### [YOUR GOAL]
Update the listing from the line with "Increase thread count" up to and including the line with "Looking at the screenshot, I should point(226,78)." by replacing "GUI agent" with "screen agent". Keep everything else the same and return only those lines.

Rows of pointing data
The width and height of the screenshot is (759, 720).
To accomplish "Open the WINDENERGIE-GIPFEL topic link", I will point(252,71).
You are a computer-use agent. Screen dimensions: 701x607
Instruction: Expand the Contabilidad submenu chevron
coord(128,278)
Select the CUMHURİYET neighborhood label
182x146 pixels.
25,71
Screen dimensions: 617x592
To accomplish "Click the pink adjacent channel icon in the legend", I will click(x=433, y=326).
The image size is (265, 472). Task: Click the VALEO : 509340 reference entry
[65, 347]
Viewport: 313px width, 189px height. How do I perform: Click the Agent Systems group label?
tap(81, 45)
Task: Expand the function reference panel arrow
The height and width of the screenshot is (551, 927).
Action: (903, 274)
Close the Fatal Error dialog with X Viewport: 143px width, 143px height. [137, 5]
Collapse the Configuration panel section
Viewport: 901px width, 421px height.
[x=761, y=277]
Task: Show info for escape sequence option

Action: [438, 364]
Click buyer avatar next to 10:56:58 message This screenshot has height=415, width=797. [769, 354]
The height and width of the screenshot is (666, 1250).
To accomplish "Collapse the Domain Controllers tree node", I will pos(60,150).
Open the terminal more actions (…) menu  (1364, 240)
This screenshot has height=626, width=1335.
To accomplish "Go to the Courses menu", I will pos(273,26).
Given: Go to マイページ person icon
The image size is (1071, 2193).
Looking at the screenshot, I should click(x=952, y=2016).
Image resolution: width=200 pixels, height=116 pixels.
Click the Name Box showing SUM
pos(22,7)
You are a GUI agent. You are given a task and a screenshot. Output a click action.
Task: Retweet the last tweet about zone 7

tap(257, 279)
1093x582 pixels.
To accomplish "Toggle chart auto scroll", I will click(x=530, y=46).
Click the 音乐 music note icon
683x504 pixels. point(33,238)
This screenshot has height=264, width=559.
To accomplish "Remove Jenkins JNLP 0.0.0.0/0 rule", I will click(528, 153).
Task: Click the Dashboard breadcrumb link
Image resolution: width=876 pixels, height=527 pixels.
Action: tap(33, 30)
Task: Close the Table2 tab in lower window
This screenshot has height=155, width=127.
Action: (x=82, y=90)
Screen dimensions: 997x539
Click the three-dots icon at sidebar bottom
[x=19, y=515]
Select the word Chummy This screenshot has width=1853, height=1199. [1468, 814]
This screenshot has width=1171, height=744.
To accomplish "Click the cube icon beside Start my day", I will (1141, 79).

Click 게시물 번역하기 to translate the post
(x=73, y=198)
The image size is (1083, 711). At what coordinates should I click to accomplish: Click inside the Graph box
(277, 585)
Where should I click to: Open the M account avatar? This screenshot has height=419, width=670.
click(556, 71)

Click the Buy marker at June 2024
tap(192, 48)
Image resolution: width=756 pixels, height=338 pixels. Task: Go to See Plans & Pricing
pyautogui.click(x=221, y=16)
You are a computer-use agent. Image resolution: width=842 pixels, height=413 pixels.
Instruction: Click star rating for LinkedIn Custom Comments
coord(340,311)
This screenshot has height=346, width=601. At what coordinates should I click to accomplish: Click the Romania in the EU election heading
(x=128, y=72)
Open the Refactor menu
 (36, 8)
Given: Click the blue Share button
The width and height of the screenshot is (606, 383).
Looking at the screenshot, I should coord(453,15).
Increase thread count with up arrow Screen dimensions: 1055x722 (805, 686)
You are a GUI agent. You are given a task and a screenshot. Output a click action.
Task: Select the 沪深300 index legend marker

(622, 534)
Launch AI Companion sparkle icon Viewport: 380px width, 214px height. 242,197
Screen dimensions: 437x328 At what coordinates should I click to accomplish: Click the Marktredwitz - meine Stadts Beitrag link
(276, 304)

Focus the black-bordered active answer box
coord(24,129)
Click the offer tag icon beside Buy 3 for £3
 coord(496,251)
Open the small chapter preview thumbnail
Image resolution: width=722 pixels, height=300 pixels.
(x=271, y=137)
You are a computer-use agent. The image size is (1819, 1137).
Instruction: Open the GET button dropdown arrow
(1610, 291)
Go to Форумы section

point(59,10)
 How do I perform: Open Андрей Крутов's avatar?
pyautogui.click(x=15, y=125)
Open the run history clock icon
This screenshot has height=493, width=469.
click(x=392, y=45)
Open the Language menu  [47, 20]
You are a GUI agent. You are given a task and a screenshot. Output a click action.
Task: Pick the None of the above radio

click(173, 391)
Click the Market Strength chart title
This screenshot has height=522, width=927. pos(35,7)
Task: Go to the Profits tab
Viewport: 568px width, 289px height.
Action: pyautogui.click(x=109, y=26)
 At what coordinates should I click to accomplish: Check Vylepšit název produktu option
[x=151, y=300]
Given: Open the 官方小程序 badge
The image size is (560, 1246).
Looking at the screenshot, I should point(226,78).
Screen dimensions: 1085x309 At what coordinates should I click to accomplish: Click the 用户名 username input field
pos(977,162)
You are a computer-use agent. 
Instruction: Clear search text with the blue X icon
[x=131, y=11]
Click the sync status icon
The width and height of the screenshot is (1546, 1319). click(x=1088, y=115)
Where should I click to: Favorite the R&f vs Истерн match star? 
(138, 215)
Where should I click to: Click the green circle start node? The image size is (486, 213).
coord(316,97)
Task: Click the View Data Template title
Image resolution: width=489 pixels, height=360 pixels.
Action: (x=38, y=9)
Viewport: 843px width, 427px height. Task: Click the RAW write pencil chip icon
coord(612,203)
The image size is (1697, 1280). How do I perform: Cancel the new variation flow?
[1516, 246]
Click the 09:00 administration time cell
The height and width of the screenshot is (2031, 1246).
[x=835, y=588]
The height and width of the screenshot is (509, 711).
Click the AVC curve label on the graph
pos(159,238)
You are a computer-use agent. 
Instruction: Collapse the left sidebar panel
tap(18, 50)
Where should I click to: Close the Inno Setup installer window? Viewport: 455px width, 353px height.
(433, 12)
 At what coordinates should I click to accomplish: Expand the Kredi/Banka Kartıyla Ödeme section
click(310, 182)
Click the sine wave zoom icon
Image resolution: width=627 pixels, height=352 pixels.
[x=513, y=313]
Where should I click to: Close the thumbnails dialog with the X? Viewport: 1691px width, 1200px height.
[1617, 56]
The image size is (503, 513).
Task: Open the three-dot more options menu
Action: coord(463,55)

### [EXERCISE RESPONSE]
Increase thread count with up arrow Screen dimensions: 1055x722 (805, 686)
You are a screen agent. You are given a task and a screenshot. Output a click action.
Task: Select the 沪深300 index legend marker

(622, 534)
Launch AI Companion sparkle icon Viewport: 380px width, 214px height. 242,197
Screen dimensions: 437x328 At what coordinates should I click to accomplish: Click the Marktredwitz - meine Stadts Beitrag link
(276, 304)

Focus the black-bordered active answer box
coord(24,129)
Click the offer tag icon beside Buy 3 for £3
 coord(496,251)
Open the small chapter preview thumbnail
Image resolution: width=722 pixels, height=300 pixels.
(x=271, y=137)
You are a computer-use agent. The image size is (1819, 1137).
Instruction: Open the GET button dropdown arrow
(1610, 291)
Go to Форумы section

point(59,10)
 How do I perform: Open Андрей Крутов's avatar?
pyautogui.click(x=15, y=125)
Open the run history clock icon
This screenshot has height=493, width=469.
click(x=392, y=45)
Open the Language menu  [47, 20]
You are a screen agent. You are given a task and a screenshot. Output a click action.
Task: Pick the None of the above radio

click(173, 391)
Click the Market Strength chart title
This screenshot has height=522, width=927. pos(35,7)
Task: Go to the Profits tab
Viewport: 568px width, 289px height.
Action: pyautogui.click(x=109, y=26)
 At what coordinates should I click to accomplish: Check Vylepšit název produktu option
[x=151, y=300]
Given: Open the 官方小程序 badge
The image size is (560, 1246).
Looking at the screenshot, I should point(226,78).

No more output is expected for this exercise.